In Dad’s absence, I found myself promoted to second in command of our house, and with that I had new duties: I planned our menus, did all the grocery shopping and made sure the car was running well. With the heavy rain we’d been having, I worried, along with my mother, and waited for the floodwater to back up and strike our home. We heard that other houses in our neighborhood had been hit. The water table was so high, and the sump pumps could not keep up with the extraordinary volume of water. We sensed it was our turn, but we didn’t know what to do.

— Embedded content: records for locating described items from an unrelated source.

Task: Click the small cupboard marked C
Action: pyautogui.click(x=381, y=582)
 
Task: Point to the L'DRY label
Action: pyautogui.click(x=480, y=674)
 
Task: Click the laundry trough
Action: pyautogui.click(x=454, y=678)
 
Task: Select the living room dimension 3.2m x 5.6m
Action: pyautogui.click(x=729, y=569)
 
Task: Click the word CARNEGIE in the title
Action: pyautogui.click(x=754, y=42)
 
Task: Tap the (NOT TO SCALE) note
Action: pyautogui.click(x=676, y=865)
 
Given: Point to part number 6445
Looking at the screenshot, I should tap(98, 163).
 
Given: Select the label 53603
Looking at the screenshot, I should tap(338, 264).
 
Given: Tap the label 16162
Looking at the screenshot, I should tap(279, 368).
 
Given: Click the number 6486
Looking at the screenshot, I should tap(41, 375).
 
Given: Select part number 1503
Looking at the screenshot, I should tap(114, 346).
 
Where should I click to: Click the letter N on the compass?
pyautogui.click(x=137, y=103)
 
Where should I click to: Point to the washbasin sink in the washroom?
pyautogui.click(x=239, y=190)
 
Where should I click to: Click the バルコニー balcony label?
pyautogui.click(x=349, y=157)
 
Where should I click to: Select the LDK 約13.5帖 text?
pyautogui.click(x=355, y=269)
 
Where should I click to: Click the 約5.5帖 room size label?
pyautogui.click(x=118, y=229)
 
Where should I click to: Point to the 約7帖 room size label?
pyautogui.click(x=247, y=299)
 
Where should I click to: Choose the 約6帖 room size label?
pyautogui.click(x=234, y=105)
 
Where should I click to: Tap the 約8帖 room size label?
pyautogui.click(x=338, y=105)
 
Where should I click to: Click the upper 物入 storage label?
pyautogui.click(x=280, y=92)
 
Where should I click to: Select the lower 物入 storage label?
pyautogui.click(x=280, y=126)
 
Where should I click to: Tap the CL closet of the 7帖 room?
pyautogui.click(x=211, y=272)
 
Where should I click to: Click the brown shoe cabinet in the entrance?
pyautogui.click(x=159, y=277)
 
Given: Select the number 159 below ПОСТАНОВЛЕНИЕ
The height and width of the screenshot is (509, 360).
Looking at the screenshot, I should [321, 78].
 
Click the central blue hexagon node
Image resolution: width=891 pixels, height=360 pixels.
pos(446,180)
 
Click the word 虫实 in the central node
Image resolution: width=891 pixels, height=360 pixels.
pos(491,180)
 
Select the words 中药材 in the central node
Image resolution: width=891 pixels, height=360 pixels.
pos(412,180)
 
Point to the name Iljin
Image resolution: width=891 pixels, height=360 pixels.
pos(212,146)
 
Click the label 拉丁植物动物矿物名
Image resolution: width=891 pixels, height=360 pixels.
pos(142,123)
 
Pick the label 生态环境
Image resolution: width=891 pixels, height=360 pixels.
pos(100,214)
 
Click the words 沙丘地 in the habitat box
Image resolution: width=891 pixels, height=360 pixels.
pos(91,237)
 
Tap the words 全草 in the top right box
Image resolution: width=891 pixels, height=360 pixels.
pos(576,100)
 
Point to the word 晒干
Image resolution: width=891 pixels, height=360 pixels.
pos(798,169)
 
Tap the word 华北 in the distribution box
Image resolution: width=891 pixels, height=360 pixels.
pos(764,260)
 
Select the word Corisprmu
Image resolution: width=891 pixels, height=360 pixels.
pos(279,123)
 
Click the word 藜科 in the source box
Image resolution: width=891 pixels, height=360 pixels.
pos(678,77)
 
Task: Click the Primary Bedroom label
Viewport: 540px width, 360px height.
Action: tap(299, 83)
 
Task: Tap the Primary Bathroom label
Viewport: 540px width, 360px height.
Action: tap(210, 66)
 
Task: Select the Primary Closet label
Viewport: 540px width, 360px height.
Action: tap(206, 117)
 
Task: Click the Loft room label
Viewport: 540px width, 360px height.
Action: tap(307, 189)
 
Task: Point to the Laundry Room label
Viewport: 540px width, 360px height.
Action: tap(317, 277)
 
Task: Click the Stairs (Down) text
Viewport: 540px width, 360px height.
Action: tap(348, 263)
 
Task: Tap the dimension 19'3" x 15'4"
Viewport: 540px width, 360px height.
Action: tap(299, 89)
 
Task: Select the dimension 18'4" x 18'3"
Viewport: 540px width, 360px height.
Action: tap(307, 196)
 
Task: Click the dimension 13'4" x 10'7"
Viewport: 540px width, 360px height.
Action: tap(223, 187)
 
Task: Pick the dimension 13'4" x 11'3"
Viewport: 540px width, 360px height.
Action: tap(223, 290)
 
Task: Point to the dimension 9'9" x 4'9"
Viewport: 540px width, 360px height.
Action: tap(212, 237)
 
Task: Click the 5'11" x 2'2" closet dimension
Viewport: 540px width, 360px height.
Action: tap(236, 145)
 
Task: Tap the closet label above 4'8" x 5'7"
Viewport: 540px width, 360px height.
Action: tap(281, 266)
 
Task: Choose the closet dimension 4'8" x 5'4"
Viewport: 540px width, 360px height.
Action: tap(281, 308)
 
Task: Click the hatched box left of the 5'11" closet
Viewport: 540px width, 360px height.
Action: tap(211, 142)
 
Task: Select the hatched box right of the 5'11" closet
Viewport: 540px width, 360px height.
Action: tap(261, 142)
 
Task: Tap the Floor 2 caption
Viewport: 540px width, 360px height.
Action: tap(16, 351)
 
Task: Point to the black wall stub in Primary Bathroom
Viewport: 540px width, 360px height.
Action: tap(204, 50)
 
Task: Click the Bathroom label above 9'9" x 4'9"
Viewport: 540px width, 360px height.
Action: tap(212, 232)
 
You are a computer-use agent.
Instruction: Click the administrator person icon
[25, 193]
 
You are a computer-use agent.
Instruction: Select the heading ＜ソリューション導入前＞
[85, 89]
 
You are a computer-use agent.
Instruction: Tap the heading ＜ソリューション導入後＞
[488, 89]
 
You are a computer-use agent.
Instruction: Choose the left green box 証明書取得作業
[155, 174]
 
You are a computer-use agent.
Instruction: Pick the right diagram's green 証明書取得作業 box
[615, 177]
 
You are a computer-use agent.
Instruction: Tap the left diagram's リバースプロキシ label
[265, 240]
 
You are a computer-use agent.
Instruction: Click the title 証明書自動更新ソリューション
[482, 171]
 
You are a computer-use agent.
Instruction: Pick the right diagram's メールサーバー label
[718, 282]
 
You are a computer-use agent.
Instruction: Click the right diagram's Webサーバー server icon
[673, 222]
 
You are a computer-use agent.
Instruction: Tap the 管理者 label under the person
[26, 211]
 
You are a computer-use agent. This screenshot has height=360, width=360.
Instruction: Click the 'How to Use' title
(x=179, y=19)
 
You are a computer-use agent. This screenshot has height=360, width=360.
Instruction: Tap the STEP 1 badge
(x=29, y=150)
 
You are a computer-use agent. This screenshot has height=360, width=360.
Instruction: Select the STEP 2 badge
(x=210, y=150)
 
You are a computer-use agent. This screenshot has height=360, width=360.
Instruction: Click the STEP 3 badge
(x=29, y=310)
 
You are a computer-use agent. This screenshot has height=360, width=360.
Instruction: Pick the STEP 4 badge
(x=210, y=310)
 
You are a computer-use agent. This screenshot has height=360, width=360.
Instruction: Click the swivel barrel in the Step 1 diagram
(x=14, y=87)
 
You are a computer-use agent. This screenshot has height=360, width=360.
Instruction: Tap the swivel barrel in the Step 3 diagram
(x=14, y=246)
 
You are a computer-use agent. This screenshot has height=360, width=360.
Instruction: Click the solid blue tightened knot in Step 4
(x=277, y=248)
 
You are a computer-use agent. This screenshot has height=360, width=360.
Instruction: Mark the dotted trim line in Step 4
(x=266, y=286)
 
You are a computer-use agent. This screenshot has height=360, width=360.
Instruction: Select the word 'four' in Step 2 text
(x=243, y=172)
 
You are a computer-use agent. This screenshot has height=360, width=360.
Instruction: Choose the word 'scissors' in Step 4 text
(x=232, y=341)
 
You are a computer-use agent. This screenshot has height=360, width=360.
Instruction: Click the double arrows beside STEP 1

It came at night – quietly, steadily, filling our basement while we slept. The next morning, I turned on the basement lights but the power was out. Then I peered down the stairwell: four feet of still, black water had backed up over the hours. Mother stood close beside me and we held each other for a moment. Then I went down the basement stairs and sat, just one step above the water. I could see only the top of the deep-freeze – our washer and dryer weren’t even visible. A basketball floated by, some chunks of wood from Dad’s workshop and a few of his fishing bobbers. I watched, with a kind of morbid fascination, these bits of my father’s life go drifting by.


I called the fire department to see if they could drain our basement, but we were put on a waiting list along with hundreds of other families. After two days, they were still too busy to help. A state of emergency had been declared in Monroe County – the rain had not stopped, and sandbagging crews worked around the clock to save the homes along the banks of the Genesee and even Lake Ontario. I finally called Dad for help. He came by directly from work and rigged up a pump which drained the basement within hours. I wanted him to stay after he finished but he couldn’t, or wouldn’t. He gave me a hug and said he’d see me at graduation.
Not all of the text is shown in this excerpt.